Now reasonable people can agree or disagree about any or all of those initiatives but what causes young Brigette DePape to look at that list and see Armageddon? What leads her to see something so horrible that it justifies throwing away an incredible privilege that has been granted her and hurting her chances in what is already a miserable employment market for at least five years?

Now a perfectly reasonable question at this point is, "Why should anyone care?" After all, young people make foolish mistakes all the time and we can only hope that this young woman has not destroyed her career forever by this ill-conceived act. And that is true to a point. Almost any young person should get more than one chance.

But there is another level on which none of this is really quite as random as it might seem. A while ago I commented on an article about a Doug Saunders piece about the decline of the big centrist parties. Saunders summed up the modus operandi of these parties very well:
The big-tent parties functioned, during their glory years in the postwar decades, as the paternal overlords of protected, closed national economies, engaging in brokerage politics whereby the fruits of growth could be spread out among clients and beneficiaries on the left and right.
Before going on, I'd remind you that the Canadian Liberal party has been the most successful of these parties. It is the New York Yankees of political parties with more championships than anybody else including all the rival professional sports leagues.

Now, let's go back to that quote I gave and ask ourselves, in practical terms what does "engaging in brokerage politics whereby the fruits of growth could be spread out among clients and beneficiaries" entail?

Well, it entails Brigette DePape. The Senate page program gives young people a job while they attend a university in Ottawa. To get the job you have to
  • demonstrate that you have an awful lot more knowledge about parliamentary procedure than most teens will have, 
  • you have to speak both French and English and
  • as my friend Thomas once put it, you have to have the sort of resume at 17 that will make most 35-year olds wonder how they could have frittered their lives away and accomplished so little.
It also doesn't hurt to be come from a political family and to have the sorts of values that will appeal to the earnest people who work for Parliament selecting these bright young lights. And you can't fake these things. They have to be evident in your very existence.

But what are these values? Well, Brigette gave a TEDx presentation last year and you can see them on display. Here's the blurb:
Performing from her self-penned, critically acclaimed play, She Rules with Iron Stix, Brigette DePape asks whether art is an escape from real world problems or part of their solution.

A playwright since the age of 15, and a third year international development student who has contributed to sustainable development projects in Senegal and Bosnia, DePape explores the possibility of new worlds: changing our actual world through activism vs. creating new worlds through fiction.
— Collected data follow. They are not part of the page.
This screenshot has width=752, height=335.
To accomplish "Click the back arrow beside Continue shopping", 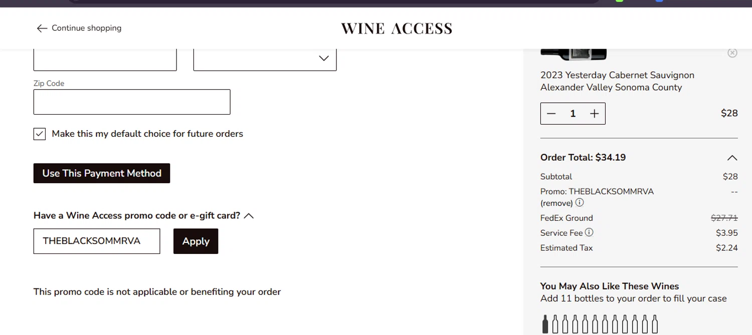I will [x=42, y=29].
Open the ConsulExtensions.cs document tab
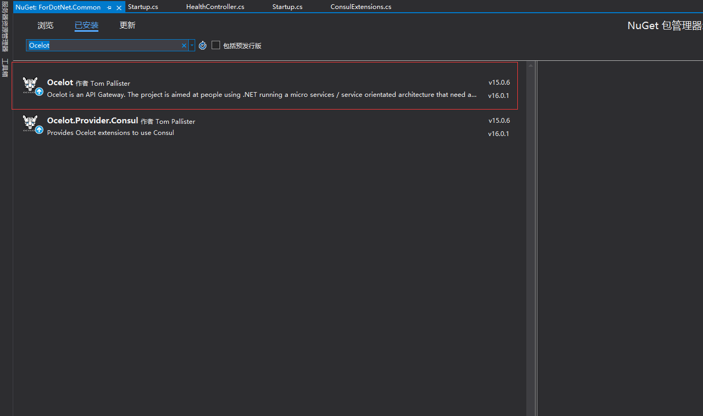Viewport: 703px width, 416px height. [361, 7]
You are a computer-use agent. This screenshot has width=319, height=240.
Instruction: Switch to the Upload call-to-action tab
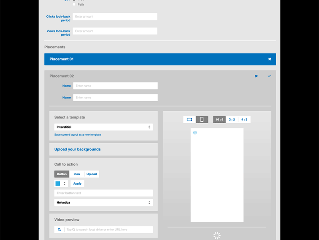pyautogui.click(x=92, y=174)
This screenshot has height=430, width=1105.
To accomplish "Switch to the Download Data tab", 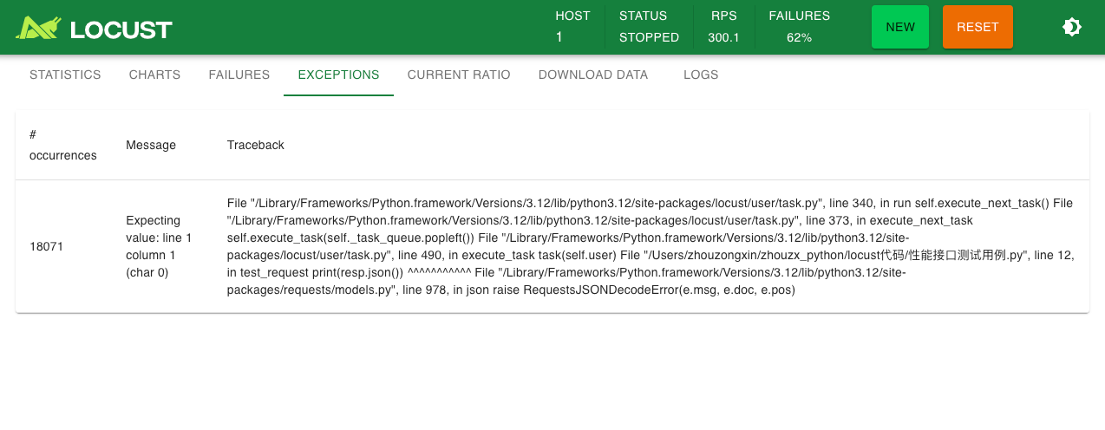I will click(593, 75).
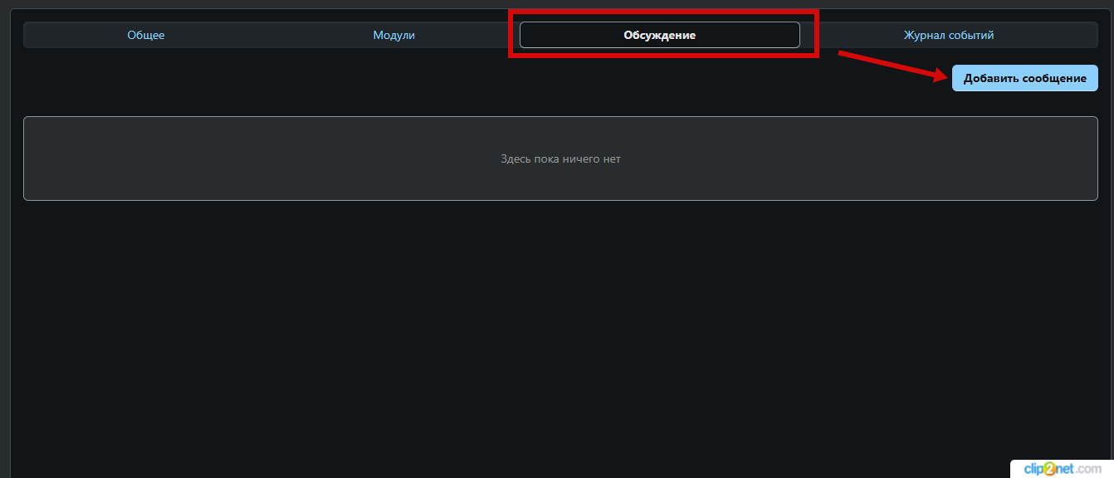
Task: Click the highlighted active discussion tab
Action: pos(659,35)
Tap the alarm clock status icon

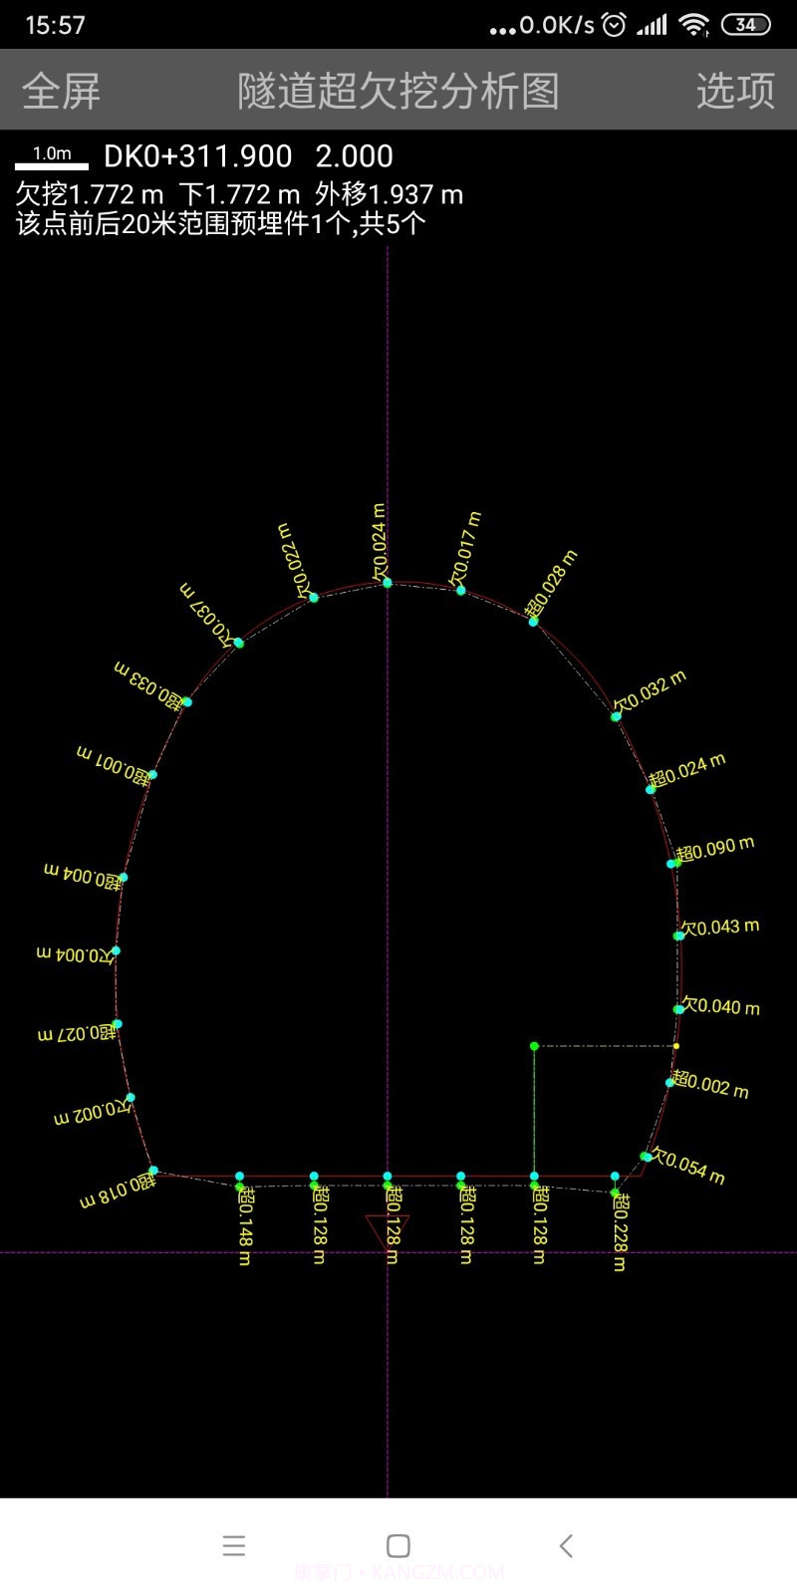[615, 25]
She attempts to reconcile responsibility and creativity, suggesting that plays can be a powerful tool for cultural change.
And here you have a tiny edge of a huge iceberg of a patronage-supported subculture that has supported the Liberal party in Canada for decades now. For this system doesn't give just any worthy kids a shot at having a job that will pay their way through university. It gives kids like Brigette DePape a job that will pay for their education.

And look at the kinds of things she wants to do. Her proposed career above is entirely dependent on wealth generated by people who choose other types of careers. For however noble spreading "fruits of growth" may sound in theory, in practice it tends to mean doing things like taxing young women who work in the service industry in order that young women like Brigette DePape can have a university education and then a government-subsidized job in fields such as the arts, education and international development so that she can be "a powerful tool for cultural change".

Now my best guess is that Brigette DePape was never going to amount to much. Most pages don't. Most people who get scholarships, internships and other such benefits in their youth don't. I got a few myself and I don't run anything much more important than my own life. And there was always the risk that some of these people would choose not to enter politics or move to some other left-leaning party. But that too was part of the system. These programs are part of a huge farm team system that continuously fed promising candidates of the right sort into government. It had to be able to take in a huge number of aspiring players to get the very few that would make the Liberal Party the success it always has been.

Until just a  while ago that is. Something started to go wrong at the end of the 1970s and it has continued to go wrong until the last election. And, as Doug Saunders rightly points out, this same phenomenon is happening in all advanced industrial nations so it cannot be explained in purely local terms.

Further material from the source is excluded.